**WHAT YOU WILL DO**
For each entry that follows, write out an identical copy.

**INPUT RECORDS**
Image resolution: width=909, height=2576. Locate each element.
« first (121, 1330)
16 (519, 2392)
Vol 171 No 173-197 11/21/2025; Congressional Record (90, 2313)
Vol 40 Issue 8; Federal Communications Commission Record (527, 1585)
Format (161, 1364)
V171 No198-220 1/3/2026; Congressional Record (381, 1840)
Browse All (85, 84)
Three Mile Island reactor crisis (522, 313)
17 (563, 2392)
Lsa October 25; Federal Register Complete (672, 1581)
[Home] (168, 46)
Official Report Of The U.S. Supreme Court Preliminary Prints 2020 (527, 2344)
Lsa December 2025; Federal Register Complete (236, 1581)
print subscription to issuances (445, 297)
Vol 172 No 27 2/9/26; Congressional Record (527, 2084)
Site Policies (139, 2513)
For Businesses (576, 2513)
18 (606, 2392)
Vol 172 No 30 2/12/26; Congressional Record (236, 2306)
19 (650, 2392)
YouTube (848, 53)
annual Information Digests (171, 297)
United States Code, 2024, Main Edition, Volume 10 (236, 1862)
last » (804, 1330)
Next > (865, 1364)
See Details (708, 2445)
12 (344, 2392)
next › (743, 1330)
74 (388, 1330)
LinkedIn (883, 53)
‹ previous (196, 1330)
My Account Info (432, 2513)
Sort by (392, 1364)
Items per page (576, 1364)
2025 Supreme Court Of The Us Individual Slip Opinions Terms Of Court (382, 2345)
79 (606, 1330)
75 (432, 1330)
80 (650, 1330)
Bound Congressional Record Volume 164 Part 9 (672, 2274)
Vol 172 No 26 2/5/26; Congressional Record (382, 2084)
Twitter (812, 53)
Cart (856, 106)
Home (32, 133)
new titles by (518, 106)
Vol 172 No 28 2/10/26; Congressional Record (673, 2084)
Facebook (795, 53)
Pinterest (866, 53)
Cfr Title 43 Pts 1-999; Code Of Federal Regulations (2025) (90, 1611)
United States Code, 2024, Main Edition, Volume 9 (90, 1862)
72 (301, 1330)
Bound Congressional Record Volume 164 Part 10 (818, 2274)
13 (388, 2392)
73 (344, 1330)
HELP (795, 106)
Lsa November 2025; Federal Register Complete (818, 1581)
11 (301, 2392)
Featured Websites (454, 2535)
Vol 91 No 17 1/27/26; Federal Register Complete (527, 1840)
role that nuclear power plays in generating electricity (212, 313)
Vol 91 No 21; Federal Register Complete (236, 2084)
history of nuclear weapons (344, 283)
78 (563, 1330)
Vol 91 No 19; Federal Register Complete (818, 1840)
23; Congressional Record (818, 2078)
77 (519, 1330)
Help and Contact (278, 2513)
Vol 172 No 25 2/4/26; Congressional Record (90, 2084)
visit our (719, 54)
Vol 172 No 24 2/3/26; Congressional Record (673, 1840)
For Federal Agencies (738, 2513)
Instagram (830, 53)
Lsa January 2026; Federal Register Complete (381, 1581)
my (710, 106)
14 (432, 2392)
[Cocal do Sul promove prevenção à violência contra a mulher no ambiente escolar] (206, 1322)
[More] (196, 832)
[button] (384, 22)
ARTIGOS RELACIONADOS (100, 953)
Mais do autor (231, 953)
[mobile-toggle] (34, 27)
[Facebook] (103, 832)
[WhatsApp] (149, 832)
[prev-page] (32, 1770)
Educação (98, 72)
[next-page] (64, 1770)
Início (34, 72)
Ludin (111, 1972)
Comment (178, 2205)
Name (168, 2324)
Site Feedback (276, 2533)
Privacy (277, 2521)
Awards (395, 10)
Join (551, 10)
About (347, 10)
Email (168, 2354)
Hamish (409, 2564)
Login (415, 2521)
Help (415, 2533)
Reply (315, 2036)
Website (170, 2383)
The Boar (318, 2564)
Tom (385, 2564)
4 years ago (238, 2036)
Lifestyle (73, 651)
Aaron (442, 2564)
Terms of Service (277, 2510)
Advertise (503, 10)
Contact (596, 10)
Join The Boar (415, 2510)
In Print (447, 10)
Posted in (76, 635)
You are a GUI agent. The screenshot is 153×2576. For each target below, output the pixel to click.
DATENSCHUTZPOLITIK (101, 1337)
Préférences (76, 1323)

**YOUR RESPONSE**
Image resolution: width=909, height=2576. Locate each element.
« first (121, 1330)
16 (519, 2392)
Vol 171 No 173-197 11/21/2025; Congressional Record (90, 2313)
Vol 40 Issue 8; Federal Communications Commission Record (527, 1585)
Format (161, 1364)
V171 No198-220 1/3/2026; Congressional Record (381, 1840)
Browse All (85, 84)
Three Mile Island reactor crisis (522, 313)
17 (563, 2392)
Lsa October 25; Federal Register Complete (672, 1581)
[Home] (168, 46)
Official Report Of The U.S. Supreme Court Preliminary Prints 2020 (527, 2344)
Lsa December 2025; Federal Register Complete (236, 1581)
print subscription to issuances (445, 297)
Vol 172 No 27 2/9/26; Congressional Record (527, 2084)
Site Policies (139, 2513)
For Businesses (576, 2513)
18 (606, 2392)
Vol 172 No 30 2/12/26; Congressional Record (236, 2306)
19 (650, 2392)
YouTube (848, 53)
annual Information Digests (171, 297)
United States Code, 2024, Main Edition, Volume 10 (236, 1862)
last » (804, 1330)
Next > (865, 1364)
See Details (708, 2445)
12 (344, 2392)
next › (743, 1330)
74 (388, 1330)
LinkedIn (883, 53)
‹ previous (196, 1330)
My Account Info (432, 2513)
Sort by (392, 1364)
Items per page (576, 1364)
2025 Supreme Court Of The Us Individual Slip Opinions Terms Of Court (382, 2345)
79 (606, 1330)
75 (432, 1330)
80 (650, 1330)
Bound Congressional Record Volume 164 Part 9 (672, 2274)
Vol 172 No 26 2/5/26; Congressional Record (382, 2084)
Twitter (812, 53)
Cart (856, 106)
Home (32, 133)
new titles by (518, 106)
Vol 172 No 28 2/10/26; Congressional Record (673, 2084)
Facebook (795, 53)
Pinterest (866, 53)
Cfr Title 43 Pts 1-999; Code Of Federal Regulations (2025) (90, 1611)
United States Code, 2024, Main Edition, Volume 9 (90, 1862)
72 (301, 1330)
Bound Congressional Record Volume 164 Part 10 (818, 2274)
13 (388, 2392)
73 (344, 1330)
HELP (795, 106)
Lsa November 2025; Federal Register Complete (818, 1581)
11 (301, 2392)
Featured Websites (454, 2535)
Vol 91 No 17 1/27/26; Federal Register Complete (527, 1840)
role that nuclear power plays in generating electricity (212, 313)
Vol 91 No 21; Federal Register Complete (236, 2084)
history of nuclear weapons (344, 283)
78 (563, 1330)
Vol 91 No 19; Federal Register Complete (818, 1840)
23; Congressional Record (818, 2078)
77 (519, 1330)
Help and Contact (278, 2513)
Vol 172 No 25 2/4/26; Congressional Record (90, 2084)
visit our (719, 54)
Vol 172 No 24 2/3/26; Congressional Record (673, 1840)
For Federal Agencies (738, 2513)
Instagram (830, 53)
Lsa January 2026; Federal Register Complete (381, 1581)
my (710, 106)
14 (432, 2392)
[Cocal do Sul promove prevenção à violência contra a mulher no ambiente escolar] (206, 1322)
[More] (196, 832)
[button] (384, 22)
ARTIGOS RELACIONADOS (100, 953)
Mais do autor (231, 953)
[mobile-toggle] (34, 27)
[Facebook] (103, 832)
[WhatsApp] (149, 832)
[prev-page] (32, 1770)
Educação (98, 72)
[next-page] (64, 1770)
Início (34, 72)
Ludin (111, 1972)
Comment (178, 2205)
Name (168, 2324)
Site Feedback (276, 2533)
Privacy (277, 2521)
Awards (395, 10)
Join (551, 10)
About (347, 10)
Email (168, 2354)
Hamish (409, 2564)
Login (415, 2521)
Help (415, 2533)
Reply (315, 2036)
Website (170, 2383)
The Boar (318, 2564)
Tom (385, 2564)
4 years ago (238, 2036)
Lifestyle (73, 651)
Aaron (442, 2564)
Terms of Service (277, 2510)
Advertise (503, 10)
Contact (596, 10)
Join The Boar (415, 2510)
In Print (447, 10)
Posted in (76, 635)
You are a GUI agent. The screenshot is 153×2576. For each target below, output the pixel to click.
DATENSCHUTZPOLITIK (101, 1337)
Préférences (76, 1323)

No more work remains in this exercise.